* [Work to be completed]
Format the lines below, from the line containing "Breakfast Nook text" through the line containing "the Bath label", inclusive, as a JSON list of strings, one string per line, leaving out blank lines.

* [Source material]

^^^^

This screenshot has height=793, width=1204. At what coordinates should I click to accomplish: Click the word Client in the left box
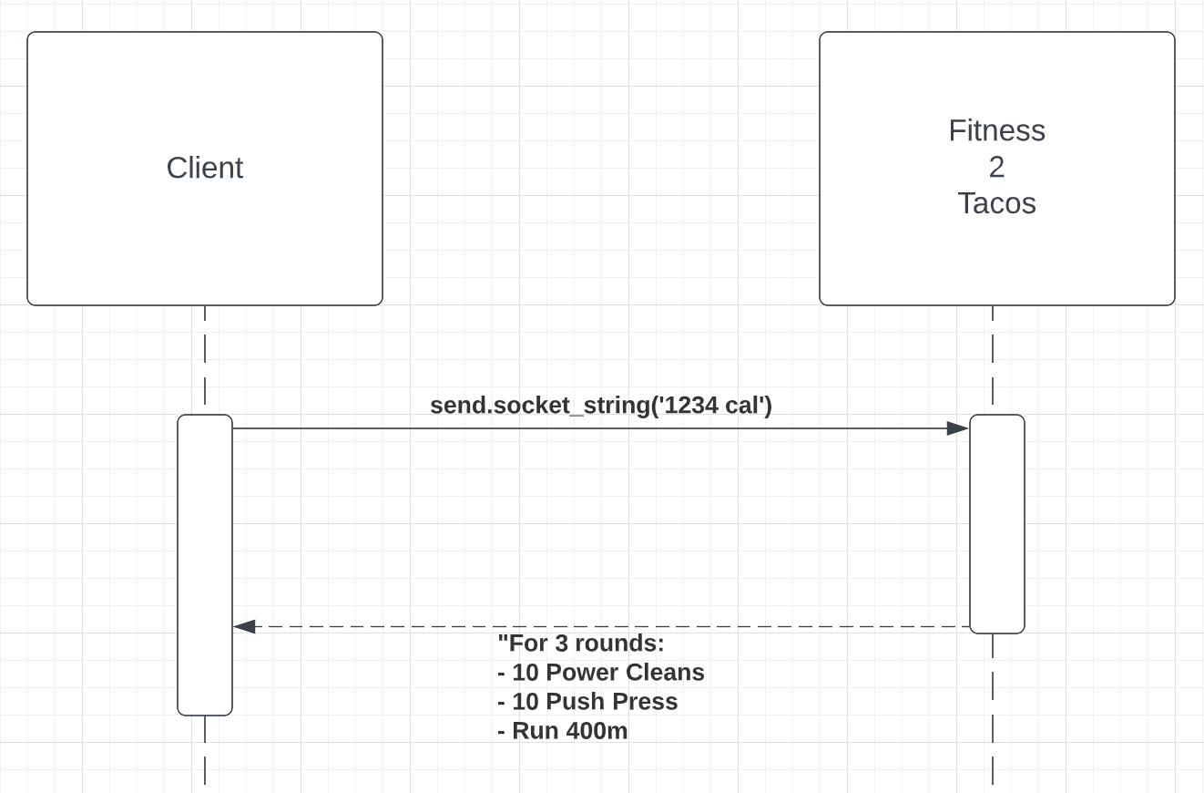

^^^^

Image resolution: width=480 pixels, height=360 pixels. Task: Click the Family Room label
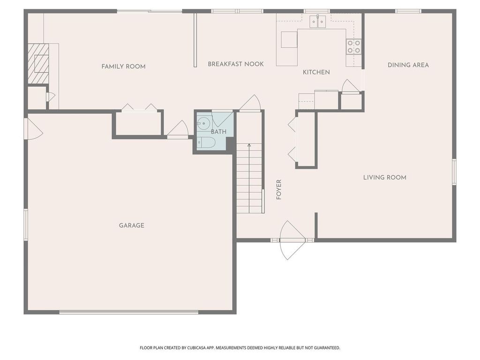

^^^^

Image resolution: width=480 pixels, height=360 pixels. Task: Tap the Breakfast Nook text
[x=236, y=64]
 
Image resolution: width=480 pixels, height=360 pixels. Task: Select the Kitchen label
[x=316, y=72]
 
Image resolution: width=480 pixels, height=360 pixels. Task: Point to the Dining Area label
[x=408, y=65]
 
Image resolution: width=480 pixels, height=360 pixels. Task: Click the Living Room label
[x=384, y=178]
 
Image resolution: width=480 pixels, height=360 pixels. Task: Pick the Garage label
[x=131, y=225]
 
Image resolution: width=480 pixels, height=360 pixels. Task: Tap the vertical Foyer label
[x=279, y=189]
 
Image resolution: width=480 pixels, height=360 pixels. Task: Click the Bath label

^^^^

* [Solved exercise]
[
  "Image resolution: width=480 pixels, height=360 pixels. Task: Tap the Breakfast Nook text",
  "[x=236, y=64]",
  "Image resolution: width=480 pixels, height=360 pixels. Task: Select the Kitchen label",
  "[x=316, y=72]",
  "Image resolution: width=480 pixels, height=360 pixels. Task: Point to the Dining Area label",
  "[x=408, y=65]",
  "Image resolution: width=480 pixels, height=360 pixels. Task: Click the Living Room label",
  "[x=384, y=178]",
  "Image resolution: width=480 pixels, height=360 pixels. Task: Pick the Garage label",
  "[x=131, y=225]",
  "Image resolution: width=480 pixels, height=360 pixels. Task: Tap the vertical Foyer label",
  "[x=279, y=189]",
  "Image resolution: width=480 pixels, height=360 pixels. Task: Click the Bath label"
]